Singapore's non-oil domestic exports (NODX), a key gauge of the export performance of the small and highly open economy, dropped 3.3 percent on year in January, trade promotion agency International Enterprise Singapore said on Monday.
The decrease reversed the rise of 6 percent during in the previous month, due to a decline in electronic NODX which outweighed the rise in non-electronic NODX.
On a yearly basis, the electronic NODX contracted by 17.0 percent in January, accelerating the decline of 3.1 percent last December.
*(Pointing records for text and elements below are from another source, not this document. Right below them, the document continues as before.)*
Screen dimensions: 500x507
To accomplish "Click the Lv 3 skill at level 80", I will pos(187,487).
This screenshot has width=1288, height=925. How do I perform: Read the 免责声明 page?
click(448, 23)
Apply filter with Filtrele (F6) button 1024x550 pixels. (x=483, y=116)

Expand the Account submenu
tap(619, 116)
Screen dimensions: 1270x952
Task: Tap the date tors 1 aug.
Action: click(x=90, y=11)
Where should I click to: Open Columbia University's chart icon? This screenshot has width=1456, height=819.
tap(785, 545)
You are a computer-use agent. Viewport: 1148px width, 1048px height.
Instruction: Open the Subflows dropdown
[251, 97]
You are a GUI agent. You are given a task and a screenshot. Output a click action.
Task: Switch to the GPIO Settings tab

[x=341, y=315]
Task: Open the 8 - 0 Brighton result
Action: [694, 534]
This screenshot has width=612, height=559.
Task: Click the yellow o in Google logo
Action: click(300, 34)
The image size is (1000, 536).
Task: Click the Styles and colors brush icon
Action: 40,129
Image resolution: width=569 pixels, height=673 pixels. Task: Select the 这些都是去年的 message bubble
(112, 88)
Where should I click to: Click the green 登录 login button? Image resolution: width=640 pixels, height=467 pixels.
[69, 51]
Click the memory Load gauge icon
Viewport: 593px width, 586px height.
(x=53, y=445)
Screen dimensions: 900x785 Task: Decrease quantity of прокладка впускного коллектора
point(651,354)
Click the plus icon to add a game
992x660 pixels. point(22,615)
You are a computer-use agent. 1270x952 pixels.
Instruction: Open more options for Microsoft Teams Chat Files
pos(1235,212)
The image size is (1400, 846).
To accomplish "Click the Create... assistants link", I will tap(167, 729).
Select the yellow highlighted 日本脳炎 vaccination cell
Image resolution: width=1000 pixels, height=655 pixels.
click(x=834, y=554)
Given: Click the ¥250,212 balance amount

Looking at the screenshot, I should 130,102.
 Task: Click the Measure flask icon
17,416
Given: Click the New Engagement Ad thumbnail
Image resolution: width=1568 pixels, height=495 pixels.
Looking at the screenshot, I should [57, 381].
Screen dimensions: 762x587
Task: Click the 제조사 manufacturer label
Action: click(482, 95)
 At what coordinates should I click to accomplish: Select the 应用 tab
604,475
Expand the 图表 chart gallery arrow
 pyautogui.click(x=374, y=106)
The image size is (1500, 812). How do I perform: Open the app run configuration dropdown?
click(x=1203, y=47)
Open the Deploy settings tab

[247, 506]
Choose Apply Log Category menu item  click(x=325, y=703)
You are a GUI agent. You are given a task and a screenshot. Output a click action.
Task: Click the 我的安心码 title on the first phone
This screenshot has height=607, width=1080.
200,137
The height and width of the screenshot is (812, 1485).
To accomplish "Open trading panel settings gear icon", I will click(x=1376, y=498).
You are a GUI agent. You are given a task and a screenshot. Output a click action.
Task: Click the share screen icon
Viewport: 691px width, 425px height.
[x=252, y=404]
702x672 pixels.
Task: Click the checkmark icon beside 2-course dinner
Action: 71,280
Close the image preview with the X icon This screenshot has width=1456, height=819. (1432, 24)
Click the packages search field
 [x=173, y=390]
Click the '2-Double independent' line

On the other hand, the non-electronic NODX expanded by 3. 5 percent during the same period, following the 10.6 percent increase in the previous month.
The NODX to markets such as the Chinese mainland, the European Union, the U.S. and Indonesia saw gains, but falls were recorded for other top ten export markets.
Exports to the Chinese mainland grew double-digit 15.3 percent, and exports to the European Union, the U.S. and Indonesia rose respectively by 9.5 percent, 5.3 percent and 5.0 percent on year. The top three contributors to the NODX contraction in January were China's Hong Kong, China's Taiwan and South Korea.
On a month-on-month basis, exports fell 5.0 percent in January, compared to the previous month's 6.3 percent expansion, due to declines in both electronic and non-electronic NODX.